* _Exercise instructions_: Filter the records below down to lines containing "avatar".

* _Stored records_:
((
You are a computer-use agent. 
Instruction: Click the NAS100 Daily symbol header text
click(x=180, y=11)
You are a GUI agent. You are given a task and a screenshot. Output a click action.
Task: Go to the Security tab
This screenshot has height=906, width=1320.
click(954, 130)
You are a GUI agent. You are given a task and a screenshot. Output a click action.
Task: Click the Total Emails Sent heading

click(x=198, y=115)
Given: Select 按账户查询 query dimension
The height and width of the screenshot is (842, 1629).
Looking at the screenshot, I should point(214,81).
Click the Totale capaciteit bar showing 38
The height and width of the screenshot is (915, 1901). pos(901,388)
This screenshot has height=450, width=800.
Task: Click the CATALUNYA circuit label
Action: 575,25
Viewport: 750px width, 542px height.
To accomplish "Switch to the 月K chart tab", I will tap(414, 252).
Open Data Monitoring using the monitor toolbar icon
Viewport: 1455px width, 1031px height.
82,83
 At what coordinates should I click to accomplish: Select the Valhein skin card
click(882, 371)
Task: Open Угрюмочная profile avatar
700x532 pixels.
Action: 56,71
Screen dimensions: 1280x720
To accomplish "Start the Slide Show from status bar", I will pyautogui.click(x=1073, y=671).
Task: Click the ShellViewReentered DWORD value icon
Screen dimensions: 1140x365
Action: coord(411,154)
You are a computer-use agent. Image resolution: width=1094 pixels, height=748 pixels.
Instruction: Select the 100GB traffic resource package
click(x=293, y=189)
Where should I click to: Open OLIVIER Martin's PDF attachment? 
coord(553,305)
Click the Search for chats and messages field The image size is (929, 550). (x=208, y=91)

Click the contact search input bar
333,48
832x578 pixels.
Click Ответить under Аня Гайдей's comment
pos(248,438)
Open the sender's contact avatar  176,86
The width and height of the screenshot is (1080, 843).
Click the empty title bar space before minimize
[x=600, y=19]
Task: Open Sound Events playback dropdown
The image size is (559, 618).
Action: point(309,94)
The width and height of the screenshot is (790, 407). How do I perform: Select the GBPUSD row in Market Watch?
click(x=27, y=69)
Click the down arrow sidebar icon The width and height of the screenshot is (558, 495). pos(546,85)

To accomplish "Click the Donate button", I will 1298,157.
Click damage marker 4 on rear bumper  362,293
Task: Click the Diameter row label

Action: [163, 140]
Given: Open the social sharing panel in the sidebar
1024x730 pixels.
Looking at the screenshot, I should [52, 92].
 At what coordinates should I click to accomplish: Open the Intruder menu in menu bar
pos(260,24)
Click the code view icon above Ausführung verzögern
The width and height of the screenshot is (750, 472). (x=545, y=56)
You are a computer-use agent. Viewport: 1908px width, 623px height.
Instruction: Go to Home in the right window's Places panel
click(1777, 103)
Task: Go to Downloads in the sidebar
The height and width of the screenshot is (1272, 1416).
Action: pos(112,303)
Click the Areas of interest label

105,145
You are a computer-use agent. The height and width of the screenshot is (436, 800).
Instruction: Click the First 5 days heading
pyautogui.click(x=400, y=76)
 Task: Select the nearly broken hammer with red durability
))
* _Task response_:
Task: Open Угрюмочная profile avatar
Open the sender's contact avatar  176,86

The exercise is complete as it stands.